Wahyu kemudian memalingkan wajahnyanya menuju gerbang 2 kampusnya, raut wajah yang asalnya berbinar, perlahan lahan meredup, menguncup layu, langkahnya terhenti beberapa saat, dengan tatapan nanar Wahyu berkata "Nggak apa-apa De, gua sama dia kan memang belum ada apa-apa, hayu jalan terus"

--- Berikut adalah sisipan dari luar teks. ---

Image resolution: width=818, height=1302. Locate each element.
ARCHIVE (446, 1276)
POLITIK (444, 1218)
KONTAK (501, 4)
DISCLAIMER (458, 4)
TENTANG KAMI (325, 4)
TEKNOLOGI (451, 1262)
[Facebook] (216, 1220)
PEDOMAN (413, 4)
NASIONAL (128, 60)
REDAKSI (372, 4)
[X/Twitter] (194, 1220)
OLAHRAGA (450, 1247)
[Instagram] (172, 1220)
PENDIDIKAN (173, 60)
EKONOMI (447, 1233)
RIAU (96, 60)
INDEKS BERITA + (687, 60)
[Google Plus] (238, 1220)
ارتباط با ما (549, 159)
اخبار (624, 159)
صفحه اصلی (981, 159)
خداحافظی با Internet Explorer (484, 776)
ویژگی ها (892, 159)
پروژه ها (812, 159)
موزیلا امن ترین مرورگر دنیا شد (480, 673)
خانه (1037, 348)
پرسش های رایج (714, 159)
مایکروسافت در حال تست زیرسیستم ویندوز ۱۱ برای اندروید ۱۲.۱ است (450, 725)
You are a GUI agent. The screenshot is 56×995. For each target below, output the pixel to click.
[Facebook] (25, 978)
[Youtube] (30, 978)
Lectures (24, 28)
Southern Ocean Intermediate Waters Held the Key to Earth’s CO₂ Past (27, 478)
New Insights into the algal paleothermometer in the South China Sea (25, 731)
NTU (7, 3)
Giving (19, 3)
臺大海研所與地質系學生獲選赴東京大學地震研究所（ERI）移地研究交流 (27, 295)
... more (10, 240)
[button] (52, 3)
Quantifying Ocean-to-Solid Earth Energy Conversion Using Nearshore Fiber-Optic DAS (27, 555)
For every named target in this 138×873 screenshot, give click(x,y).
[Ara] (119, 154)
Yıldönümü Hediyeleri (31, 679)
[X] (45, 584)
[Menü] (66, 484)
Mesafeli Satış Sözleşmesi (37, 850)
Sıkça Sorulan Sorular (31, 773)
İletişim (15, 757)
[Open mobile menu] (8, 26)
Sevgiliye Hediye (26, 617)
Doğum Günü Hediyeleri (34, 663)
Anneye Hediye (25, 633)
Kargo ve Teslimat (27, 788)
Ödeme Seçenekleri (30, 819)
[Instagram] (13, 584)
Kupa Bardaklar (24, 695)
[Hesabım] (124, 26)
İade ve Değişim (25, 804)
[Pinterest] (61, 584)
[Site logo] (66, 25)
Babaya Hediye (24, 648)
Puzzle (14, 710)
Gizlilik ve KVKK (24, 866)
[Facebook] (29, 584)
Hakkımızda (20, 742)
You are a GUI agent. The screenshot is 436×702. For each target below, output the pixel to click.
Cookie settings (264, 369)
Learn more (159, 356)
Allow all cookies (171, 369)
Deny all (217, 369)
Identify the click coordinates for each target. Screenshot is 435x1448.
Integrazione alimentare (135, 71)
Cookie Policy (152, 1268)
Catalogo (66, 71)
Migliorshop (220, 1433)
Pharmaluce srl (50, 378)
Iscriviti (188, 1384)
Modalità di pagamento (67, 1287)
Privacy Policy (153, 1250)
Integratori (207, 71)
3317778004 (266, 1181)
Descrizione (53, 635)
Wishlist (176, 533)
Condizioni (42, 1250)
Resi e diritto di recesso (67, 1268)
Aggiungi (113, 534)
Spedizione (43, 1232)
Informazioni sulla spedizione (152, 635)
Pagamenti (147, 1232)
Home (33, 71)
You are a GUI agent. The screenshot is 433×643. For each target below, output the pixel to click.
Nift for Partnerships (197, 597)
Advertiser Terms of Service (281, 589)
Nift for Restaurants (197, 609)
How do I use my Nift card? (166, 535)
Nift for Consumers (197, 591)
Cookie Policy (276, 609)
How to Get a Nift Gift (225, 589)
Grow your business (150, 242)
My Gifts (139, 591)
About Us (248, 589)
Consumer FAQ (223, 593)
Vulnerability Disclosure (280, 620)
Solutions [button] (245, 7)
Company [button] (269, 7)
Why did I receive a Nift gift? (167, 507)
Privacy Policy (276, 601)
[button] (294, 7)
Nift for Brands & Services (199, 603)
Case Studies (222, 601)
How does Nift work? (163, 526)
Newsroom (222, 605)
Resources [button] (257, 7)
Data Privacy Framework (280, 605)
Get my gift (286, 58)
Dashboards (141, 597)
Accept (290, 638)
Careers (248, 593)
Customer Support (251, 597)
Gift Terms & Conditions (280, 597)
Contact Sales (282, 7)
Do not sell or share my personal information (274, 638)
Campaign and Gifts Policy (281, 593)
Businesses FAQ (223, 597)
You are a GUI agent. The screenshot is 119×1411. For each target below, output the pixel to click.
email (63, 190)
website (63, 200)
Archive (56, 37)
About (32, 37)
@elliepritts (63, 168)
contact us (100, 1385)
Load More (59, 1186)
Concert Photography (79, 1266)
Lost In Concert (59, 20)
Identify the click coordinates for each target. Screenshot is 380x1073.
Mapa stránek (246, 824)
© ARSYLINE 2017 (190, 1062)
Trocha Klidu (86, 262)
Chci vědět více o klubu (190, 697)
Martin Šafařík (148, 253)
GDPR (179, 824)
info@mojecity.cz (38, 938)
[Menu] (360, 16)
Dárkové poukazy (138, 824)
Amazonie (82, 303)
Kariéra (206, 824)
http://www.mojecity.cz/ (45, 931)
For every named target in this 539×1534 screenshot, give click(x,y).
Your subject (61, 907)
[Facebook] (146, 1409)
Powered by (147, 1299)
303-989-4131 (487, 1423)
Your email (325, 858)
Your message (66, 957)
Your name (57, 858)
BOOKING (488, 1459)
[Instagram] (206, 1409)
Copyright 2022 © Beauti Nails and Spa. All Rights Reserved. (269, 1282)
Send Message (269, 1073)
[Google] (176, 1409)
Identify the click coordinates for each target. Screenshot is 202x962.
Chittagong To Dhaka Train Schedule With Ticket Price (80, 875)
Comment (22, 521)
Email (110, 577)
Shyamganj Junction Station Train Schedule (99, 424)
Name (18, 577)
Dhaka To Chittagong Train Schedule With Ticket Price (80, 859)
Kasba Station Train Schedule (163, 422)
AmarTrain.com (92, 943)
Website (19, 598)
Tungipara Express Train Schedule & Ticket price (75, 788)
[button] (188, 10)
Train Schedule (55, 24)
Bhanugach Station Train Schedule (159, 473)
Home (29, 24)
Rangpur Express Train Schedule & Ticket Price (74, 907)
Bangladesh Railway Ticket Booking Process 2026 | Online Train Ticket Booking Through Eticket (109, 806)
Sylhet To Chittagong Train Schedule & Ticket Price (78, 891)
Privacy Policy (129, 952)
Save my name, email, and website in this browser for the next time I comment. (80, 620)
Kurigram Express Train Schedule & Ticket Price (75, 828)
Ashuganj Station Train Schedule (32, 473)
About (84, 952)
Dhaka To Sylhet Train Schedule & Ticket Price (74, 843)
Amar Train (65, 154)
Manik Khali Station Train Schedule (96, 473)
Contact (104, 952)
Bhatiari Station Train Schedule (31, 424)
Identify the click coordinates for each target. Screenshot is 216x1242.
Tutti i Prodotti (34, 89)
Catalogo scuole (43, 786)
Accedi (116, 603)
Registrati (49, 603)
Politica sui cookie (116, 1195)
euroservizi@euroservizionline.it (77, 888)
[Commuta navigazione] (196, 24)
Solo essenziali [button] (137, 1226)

Dede merasa bersalah memberi tahu ini, tetapi ini hanya soal waktu, lebih cepat tau lebih baik, karena akhwat yang dekat dengan Wahyu ini rupanya dekat juga dan seolah sudah menjadi milik orang lain yang rupanya seorang mahasiswa dari sekolah tinggi ikatan dinas.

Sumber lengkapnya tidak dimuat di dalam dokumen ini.